- **Assigned task**: In the records that follow, find the line with "Task: Select the Prozessor ARMv7 entry"; from there, retype every line exactly through the line with "Tap the green", which also belongs to the answer.

- **Dataset**:
────────────────
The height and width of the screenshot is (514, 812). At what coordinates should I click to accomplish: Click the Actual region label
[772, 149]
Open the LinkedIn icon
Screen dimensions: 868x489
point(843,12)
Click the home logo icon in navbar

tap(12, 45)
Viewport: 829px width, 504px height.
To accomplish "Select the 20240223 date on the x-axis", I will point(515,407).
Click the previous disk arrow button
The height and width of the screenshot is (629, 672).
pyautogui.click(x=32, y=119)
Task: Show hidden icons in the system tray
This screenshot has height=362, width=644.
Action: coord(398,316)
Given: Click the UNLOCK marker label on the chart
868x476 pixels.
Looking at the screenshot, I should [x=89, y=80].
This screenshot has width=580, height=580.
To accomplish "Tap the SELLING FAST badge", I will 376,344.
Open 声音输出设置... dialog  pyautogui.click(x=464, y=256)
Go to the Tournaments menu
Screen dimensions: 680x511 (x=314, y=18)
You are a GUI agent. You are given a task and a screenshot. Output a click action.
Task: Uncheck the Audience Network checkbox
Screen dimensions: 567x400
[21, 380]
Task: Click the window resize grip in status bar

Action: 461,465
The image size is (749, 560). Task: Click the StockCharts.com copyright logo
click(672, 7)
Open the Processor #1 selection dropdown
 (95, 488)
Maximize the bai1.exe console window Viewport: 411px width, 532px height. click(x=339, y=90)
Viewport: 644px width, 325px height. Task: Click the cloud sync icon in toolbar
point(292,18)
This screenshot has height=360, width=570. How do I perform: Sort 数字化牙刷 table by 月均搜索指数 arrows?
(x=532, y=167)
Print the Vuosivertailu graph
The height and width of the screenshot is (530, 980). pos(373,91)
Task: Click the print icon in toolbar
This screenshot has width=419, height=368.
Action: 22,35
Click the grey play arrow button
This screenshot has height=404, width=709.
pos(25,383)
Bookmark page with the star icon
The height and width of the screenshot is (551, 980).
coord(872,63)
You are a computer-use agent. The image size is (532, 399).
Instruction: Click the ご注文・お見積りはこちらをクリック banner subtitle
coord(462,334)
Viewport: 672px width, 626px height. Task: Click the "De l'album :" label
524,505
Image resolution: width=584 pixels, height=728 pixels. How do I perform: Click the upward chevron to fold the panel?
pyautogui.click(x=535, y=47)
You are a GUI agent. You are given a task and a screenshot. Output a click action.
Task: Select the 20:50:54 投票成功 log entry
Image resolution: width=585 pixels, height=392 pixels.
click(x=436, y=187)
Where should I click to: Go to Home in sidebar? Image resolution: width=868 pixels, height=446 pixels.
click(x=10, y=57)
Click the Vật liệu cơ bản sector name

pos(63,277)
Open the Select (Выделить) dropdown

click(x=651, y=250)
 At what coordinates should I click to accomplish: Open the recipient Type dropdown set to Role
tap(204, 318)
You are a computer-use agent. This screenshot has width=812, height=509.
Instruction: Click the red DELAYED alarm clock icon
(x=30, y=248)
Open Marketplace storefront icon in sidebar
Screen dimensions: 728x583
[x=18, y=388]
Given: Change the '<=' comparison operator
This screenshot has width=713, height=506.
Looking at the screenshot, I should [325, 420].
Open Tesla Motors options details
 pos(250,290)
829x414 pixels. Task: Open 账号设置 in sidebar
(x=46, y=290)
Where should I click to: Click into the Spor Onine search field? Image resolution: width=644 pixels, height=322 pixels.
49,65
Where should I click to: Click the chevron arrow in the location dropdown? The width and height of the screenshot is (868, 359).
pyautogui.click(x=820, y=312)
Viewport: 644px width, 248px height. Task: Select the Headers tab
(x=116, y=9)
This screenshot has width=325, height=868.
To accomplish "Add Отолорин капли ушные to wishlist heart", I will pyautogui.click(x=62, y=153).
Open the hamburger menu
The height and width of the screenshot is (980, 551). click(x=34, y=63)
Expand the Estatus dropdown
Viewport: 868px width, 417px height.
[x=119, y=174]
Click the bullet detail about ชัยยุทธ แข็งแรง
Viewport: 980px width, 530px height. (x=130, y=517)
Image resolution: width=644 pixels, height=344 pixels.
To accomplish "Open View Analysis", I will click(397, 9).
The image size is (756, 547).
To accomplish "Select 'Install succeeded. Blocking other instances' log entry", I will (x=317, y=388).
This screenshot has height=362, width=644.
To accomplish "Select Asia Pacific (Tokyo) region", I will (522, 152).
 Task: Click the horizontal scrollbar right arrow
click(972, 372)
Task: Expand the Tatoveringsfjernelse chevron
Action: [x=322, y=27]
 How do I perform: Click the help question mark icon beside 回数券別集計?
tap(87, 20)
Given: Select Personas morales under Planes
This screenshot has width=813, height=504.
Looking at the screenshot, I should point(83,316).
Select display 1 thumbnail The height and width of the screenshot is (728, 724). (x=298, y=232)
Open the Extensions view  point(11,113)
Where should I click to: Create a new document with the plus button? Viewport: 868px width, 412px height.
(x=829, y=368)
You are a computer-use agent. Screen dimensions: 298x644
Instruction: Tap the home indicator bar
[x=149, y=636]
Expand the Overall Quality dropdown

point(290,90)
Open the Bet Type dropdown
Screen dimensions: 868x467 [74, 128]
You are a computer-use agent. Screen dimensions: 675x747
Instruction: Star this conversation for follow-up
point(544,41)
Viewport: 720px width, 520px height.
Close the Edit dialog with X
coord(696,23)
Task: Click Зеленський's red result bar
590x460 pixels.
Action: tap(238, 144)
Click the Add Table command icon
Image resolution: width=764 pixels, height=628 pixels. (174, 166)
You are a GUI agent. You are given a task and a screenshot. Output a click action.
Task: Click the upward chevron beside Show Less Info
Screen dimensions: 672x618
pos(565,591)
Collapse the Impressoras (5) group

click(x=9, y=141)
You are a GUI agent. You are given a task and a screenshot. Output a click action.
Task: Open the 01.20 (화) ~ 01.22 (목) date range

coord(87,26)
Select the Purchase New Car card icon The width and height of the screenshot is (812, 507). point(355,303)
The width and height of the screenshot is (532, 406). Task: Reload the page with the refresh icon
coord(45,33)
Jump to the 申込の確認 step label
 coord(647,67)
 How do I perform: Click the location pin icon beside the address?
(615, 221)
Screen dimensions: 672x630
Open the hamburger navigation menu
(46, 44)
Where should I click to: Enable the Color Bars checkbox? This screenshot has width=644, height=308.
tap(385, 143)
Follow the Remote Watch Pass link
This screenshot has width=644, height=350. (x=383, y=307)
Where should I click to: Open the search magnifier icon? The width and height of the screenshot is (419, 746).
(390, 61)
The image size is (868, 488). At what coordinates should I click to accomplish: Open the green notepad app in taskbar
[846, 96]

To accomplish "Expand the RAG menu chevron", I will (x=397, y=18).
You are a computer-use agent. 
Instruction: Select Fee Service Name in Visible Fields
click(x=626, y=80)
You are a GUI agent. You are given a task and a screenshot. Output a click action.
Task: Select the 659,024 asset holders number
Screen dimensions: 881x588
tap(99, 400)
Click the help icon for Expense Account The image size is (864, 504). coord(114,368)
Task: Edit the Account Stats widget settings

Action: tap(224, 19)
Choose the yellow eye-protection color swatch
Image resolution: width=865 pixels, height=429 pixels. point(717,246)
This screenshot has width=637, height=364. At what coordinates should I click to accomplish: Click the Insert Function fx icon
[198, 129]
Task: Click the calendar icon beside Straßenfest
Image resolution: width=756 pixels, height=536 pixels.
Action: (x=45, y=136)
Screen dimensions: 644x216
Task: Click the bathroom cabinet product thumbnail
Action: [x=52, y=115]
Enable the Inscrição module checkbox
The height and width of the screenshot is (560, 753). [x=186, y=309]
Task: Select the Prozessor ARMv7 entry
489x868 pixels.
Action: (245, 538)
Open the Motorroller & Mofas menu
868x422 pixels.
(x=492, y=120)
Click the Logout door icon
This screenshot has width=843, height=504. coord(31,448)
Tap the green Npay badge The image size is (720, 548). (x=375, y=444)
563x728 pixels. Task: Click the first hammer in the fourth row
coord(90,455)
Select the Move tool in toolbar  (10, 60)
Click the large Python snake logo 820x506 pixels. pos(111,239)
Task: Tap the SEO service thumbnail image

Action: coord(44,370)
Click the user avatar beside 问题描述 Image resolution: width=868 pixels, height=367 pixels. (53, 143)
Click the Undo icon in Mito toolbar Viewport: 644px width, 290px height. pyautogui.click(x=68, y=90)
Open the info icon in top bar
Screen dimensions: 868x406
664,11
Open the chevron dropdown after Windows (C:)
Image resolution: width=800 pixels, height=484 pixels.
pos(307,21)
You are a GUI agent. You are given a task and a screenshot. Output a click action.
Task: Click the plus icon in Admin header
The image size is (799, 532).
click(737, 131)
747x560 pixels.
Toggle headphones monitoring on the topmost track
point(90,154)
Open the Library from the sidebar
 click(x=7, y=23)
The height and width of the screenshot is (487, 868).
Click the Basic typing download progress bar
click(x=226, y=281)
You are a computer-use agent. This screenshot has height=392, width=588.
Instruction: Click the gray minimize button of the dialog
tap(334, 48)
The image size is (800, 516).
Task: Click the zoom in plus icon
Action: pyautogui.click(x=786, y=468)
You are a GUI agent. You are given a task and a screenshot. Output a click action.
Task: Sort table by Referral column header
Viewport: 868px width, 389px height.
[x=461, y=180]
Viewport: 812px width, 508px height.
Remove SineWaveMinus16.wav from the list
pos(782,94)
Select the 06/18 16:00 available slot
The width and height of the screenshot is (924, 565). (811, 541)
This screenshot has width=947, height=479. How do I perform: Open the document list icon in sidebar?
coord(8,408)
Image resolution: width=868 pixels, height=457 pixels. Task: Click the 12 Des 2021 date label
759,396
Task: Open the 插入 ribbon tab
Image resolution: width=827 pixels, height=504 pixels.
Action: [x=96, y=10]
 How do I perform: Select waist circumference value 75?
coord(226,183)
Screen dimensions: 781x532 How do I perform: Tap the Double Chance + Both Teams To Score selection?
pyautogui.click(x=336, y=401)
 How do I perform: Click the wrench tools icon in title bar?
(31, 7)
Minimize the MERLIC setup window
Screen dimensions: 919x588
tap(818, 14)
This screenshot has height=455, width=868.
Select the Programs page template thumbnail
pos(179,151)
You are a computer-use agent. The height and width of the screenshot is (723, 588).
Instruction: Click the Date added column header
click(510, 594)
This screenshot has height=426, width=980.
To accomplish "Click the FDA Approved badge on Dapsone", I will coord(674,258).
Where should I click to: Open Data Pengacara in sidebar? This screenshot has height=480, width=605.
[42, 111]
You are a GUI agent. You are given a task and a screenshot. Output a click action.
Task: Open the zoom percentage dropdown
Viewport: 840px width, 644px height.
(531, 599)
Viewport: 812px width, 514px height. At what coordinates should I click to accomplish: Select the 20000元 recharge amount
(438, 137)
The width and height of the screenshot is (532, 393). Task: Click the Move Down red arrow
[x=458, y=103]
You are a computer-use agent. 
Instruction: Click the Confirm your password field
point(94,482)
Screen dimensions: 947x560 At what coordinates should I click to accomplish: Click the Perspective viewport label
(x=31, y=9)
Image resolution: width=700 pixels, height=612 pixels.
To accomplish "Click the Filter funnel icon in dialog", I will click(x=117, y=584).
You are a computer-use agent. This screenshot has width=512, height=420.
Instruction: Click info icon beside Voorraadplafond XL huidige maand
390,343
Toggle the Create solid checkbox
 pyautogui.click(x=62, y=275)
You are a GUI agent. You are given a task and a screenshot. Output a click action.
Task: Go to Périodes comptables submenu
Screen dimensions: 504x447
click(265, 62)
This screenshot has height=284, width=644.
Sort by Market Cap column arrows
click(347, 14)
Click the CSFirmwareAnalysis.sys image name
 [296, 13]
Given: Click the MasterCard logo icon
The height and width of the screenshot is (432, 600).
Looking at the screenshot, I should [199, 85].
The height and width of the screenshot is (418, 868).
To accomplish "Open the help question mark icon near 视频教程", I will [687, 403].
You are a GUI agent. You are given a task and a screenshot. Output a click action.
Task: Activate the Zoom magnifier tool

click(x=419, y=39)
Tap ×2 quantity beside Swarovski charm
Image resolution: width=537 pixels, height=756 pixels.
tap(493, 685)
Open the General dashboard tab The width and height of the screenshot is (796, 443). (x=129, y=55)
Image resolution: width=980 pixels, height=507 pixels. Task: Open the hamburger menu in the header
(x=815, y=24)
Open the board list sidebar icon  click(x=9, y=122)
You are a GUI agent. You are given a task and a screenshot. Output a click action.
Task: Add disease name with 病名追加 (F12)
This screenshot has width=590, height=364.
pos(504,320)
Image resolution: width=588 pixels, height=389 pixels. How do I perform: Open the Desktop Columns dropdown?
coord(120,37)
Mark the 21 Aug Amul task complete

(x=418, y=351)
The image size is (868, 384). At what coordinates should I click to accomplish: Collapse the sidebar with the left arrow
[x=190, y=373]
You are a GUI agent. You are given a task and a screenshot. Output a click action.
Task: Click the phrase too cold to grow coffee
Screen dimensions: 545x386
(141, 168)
────────────────
- **Exercise result**:
Task: Select the Prozessor ARMv7 entry
489x868 pixels.
Action: (245, 538)
Open the Motorroller & Mofas menu
868x422 pixels.
(x=492, y=120)
Click the Logout door icon
This screenshot has width=843, height=504. coord(31,448)
Tap the green Npay badge The image size is (720, 548). (x=375, y=444)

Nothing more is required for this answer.